IPFに対するプロトンポンプ阻害剤は死亡リスク・入院リスクを低下させない

IPFに対するプロトンポンプ阻害剤は死亡リスク・入院リスクを低下させない_e0156318_1033185.png 効果を実感している呼吸器内科医はほとんどいないと思います。

Tanja Tran, et al.
Effectiveness of proton pump inhibitors in idiopathic pulmonary fibrosis: a population-based cohort study
Chest. 2020 Aug 31;S0012-3692(20)34310-5


背景:
 胃食道逆流症(GERD)は、特発性肺線維症においてよくみられ、進行に寄与するかもしれない。プロトンポンプ阻害剤(PPI)による制酸剤治療は、IPF治療の潜在的選択肢である。しかしながら、この治療エビデンスは、バイアスの影響を受けたいくつかの観察研究から得られている。

リサーチクエスチョン:
 IPF患者におけるPPIの使用が、総死亡率、呼吸器関連死亡率、呼吸器関連入院を減らすかどうか?

試験デザインおよび方法:
 2003~2016年の間にIPFと診断された患者コホートを特定するために、英国臨床診療研究データリンクを使用した。新規使用者のコホートは、傾向スコアを用いてマッチ使用者と比較された。Coxモデルを使用して、死亡および呼吸関連入院のハザード比および95%信頼区間を推定した。

結果:
 IPFコホート内において、1852人のPPI使用者が、1852人の非使用者と比較された。
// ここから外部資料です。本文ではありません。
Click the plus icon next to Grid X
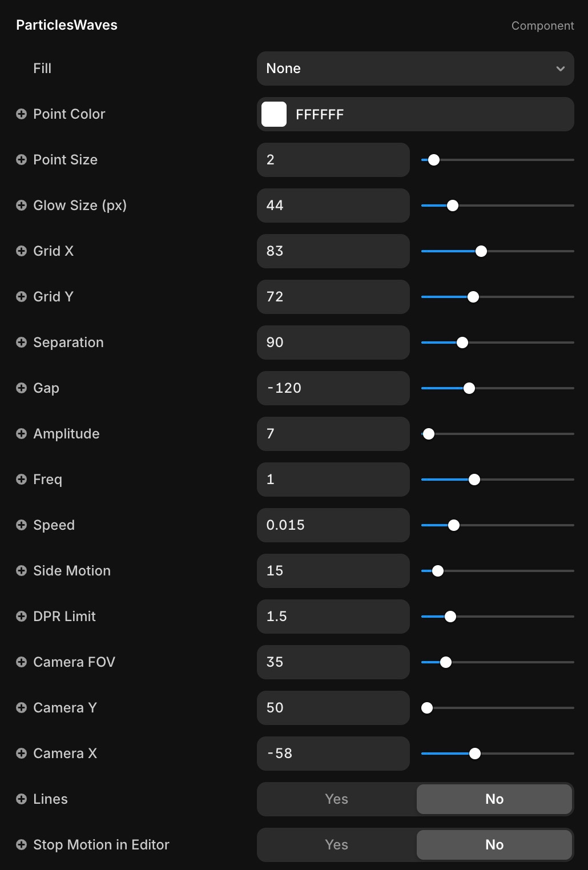The width and height of the screenshot is (588, 870). (21, 251)
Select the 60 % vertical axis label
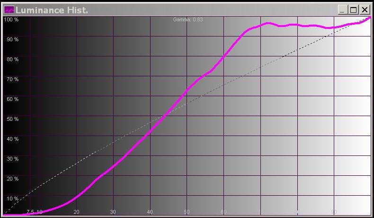 point(12,99)
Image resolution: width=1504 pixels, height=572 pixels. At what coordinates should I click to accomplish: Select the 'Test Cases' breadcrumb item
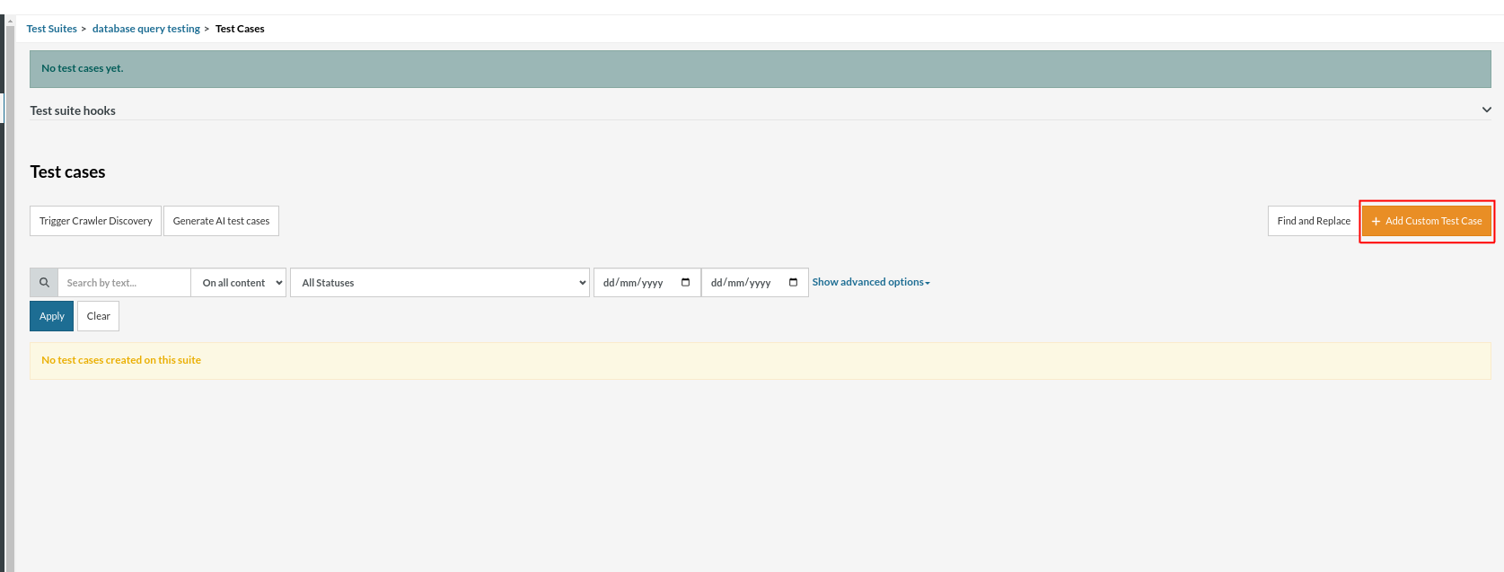[240, 29]
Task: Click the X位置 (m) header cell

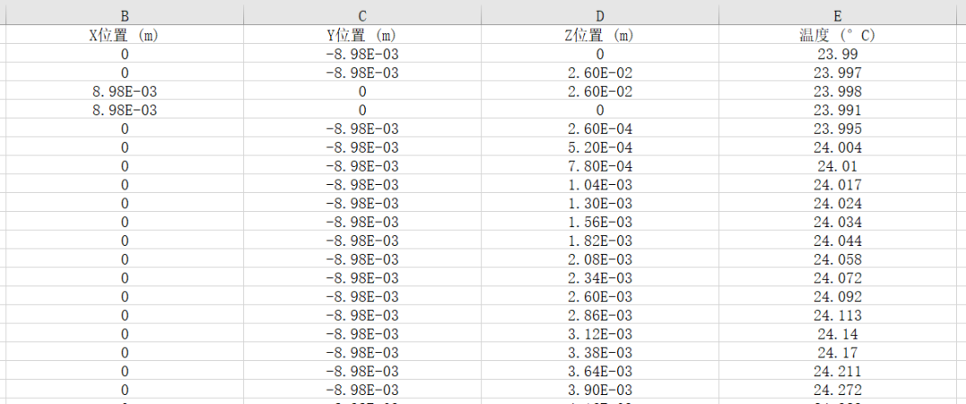Action: [124, 35]
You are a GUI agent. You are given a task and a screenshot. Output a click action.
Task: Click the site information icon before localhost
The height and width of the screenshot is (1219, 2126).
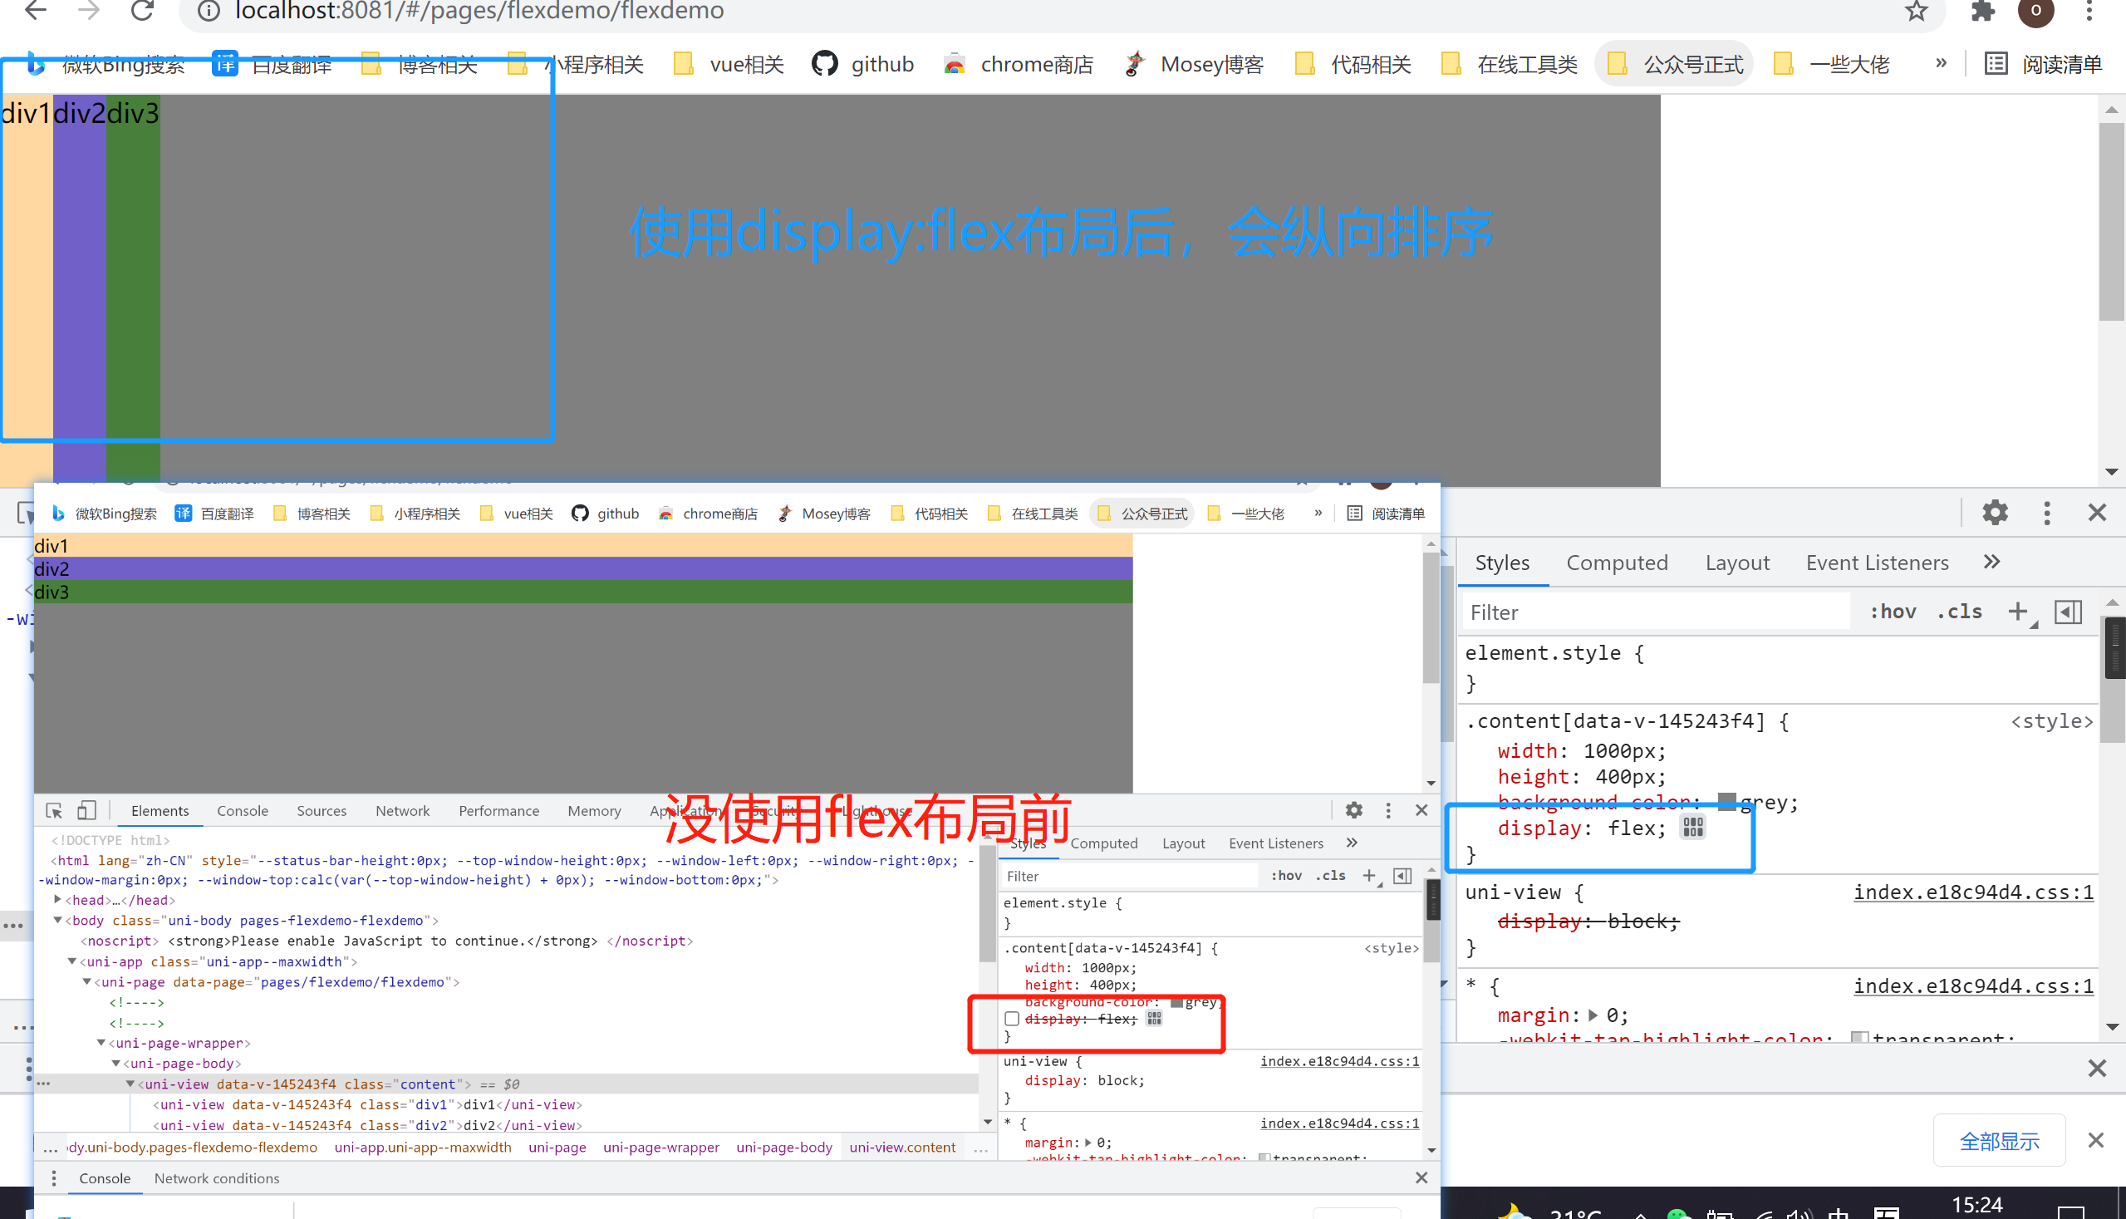[208, 11]
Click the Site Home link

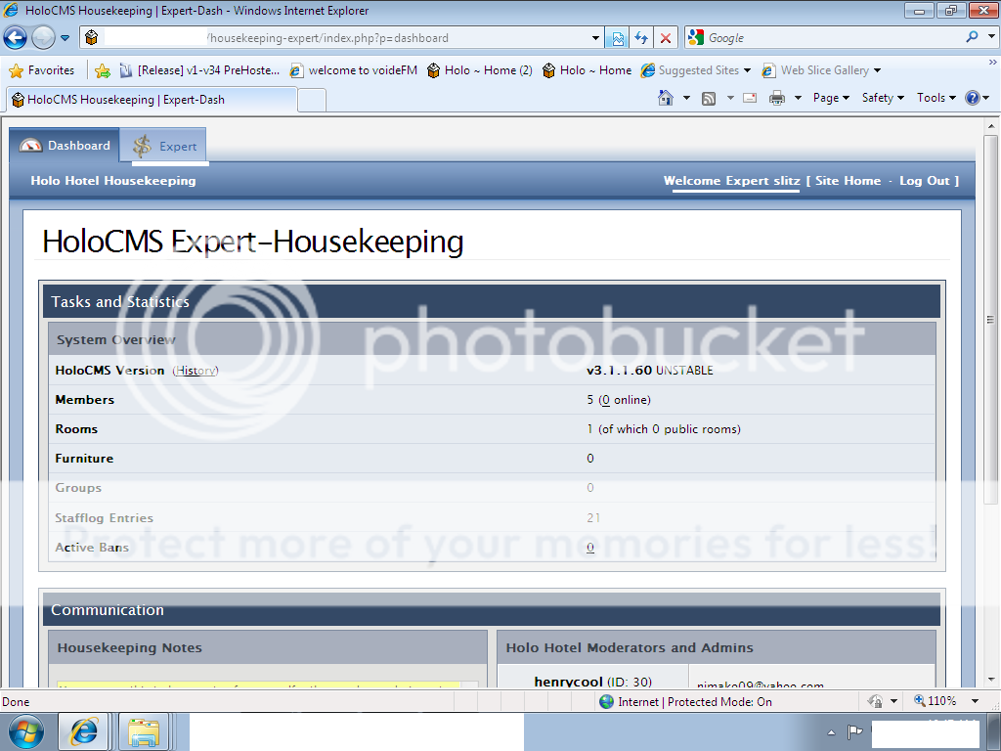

生存期間中央値は2.8年だった(死亡率:100人年あたり26.7)。PPI使用者の、非使用者と比較して総死亡のハザード比は1.07(95%信頼区間0.94-1.22)だった。呼吸器関連死亡のハザード比は1.10 (95%信頼区間0.94-1.28)で、呼吸器関連入院のハザード比は1.00 (95%信頼区間0.86-1.16)だった。

結論:
 実臨床でIPF患者を対象に実施されバイアスを回避するように設計された大規模な研究において、PPIの使用は死亡率や入院率の低下と関連していなかった。PPIは、一部の研究で支持され、ガイドラインで条件付きで推奨されているほどIPFの治療に有益ではないかもしれない。